TEXTAUSZUG —
· · · ·

Von Raoul Löbbert | 11.07.2011
    Es ist eine Expedition der besonderen Art, auf die sich Christian Rickens - Redakteur beim "Manager Magazin" da begibt. Der Journalist, der sich vor fünf Jahren in seinem Buch "Die neuen Spießer" schon mit dem Phänomen der "neuen Bürgerlichkeit" auseinandersetzte, reist nun nach "Ganz oben" und schaut, wie "Deutschlands Millionäre leben" – so der Untertitel seines neuen Buches. Was er findet, sind Inseln der Seligen.

    Vom Drogeriekettenbetreiber und Hobby-Anthroposophen Götz Werner bis zu den Luxus-Campingwagen-Herstellern Stephanie und Gerhard Volkner hörte sich Rickens von Sylt bis Bayern die Sorgen und Nöte der Menschen an, die sich nach allgemeiner Meinung eigentlich keine Sorgen zu machen bräuchten. Wie ein Ethnologe auf Stammeserkundung klassifiziert und kategorisiert der Journalist dabei seine seligen Insulaner auf dem Fundament der Sinus-Milieuforschung und gibt jedem Phänotyp eine eigene Beschriftung. Da sind die Konventionell- und die Statusorientierten, die liberal-intellektuell- und die etabliert Vermögenden. Letztere beschreibt Christian Rickens so:

    "Etabliert Vermögende sehnen sich nach Harmonie in ihrer Familie, die auch nach außen vorgezeigt wird. Sie engagieren sich besonders stark im Ehrenamt, doch gegen die sinnlosen Oberflächlichkeiten der Bussi-Gesellschaft hegen etabliert Vermögende eine tiefe Abneigung. Tief im Inneren sehnen sie sich nach Einfachheit, Ruhe und Wohlbefinden."

· · · ·

Dateneinträge:

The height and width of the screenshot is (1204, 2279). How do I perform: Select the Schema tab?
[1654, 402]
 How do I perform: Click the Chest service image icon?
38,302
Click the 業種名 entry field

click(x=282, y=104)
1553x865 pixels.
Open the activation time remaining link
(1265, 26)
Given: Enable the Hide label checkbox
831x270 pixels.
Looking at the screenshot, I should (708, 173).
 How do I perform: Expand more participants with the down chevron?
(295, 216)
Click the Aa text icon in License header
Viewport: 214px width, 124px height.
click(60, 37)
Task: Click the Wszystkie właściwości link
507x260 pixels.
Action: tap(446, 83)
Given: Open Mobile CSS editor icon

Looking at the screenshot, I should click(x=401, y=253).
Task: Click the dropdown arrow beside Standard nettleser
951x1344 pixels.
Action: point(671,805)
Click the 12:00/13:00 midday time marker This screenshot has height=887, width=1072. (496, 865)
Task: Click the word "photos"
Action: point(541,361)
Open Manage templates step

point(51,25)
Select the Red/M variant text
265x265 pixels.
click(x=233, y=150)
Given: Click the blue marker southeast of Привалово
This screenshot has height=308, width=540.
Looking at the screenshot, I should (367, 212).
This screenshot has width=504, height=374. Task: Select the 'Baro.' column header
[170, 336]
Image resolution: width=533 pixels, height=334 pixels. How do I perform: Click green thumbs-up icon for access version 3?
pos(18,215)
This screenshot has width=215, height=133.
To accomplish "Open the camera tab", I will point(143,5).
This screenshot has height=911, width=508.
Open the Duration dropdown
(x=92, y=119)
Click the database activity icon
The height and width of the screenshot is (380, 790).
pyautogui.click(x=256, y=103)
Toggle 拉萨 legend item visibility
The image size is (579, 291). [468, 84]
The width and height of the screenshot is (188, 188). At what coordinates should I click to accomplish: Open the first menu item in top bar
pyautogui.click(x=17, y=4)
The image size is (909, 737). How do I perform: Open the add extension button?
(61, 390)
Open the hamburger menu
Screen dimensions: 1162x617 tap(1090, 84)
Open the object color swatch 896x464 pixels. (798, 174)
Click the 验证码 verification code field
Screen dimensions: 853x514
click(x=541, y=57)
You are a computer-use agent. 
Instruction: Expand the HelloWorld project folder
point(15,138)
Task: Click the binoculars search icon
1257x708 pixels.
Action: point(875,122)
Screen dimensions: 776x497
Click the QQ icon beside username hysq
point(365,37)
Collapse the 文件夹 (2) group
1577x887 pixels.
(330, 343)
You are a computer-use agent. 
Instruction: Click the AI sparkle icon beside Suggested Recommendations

· · · ·

SCHRIFTLICHE AUFGABE 1 —
Beantworte die folgenden Fragen zum Textauszug.
(a) Wie heißt das Buch, in dem sich Christian Rickens vor fünf Jahren mit der „neuen Bürgerlichkeit“ befasste?
(b) Auf welcher Forschung beruht seine Einteilung der Millionäre?
(c) Wonach sehnen sich etabliert Vermögende tief im Inneren?
SCHRIFTLICHE AUFGABE 2 —
Schreibe den Abschnitt des Textauszugs von „Von Raoul Löbbert“ bis einschließlich „Inseln der Seligen.“ wortgetreu ab.

SCHRIFTLICHE LÖSUNG 1 —
(a) „Die neuen Spießer“
(b) Auf der Sinus-Milieuforschung
(c) Nach Einfachheit, Ruhe und Wohlbefinden

SCHRIFTLICHE LÖSUNG 2 —
Von Raoul Löbbert | 11.07.2011
    Es ist eine Expedition der besonderen Art, auf die sich Christian Rickens - Redakteur beim "Manager Magazin" da begibt. Der Journalist, der sich vor fünf Jahren in seinem Buch "Die neuen Spießer" schon mit dem Phänomen der "neuen Bürgerlichkeit" auseinandersetzte, reist nun nach "Ganz oben" und schaut, wie "Deutschlands Millionäre leben" – so der Untertitel seines neuen Buches. Was er findet, sind Inseln der Seligen.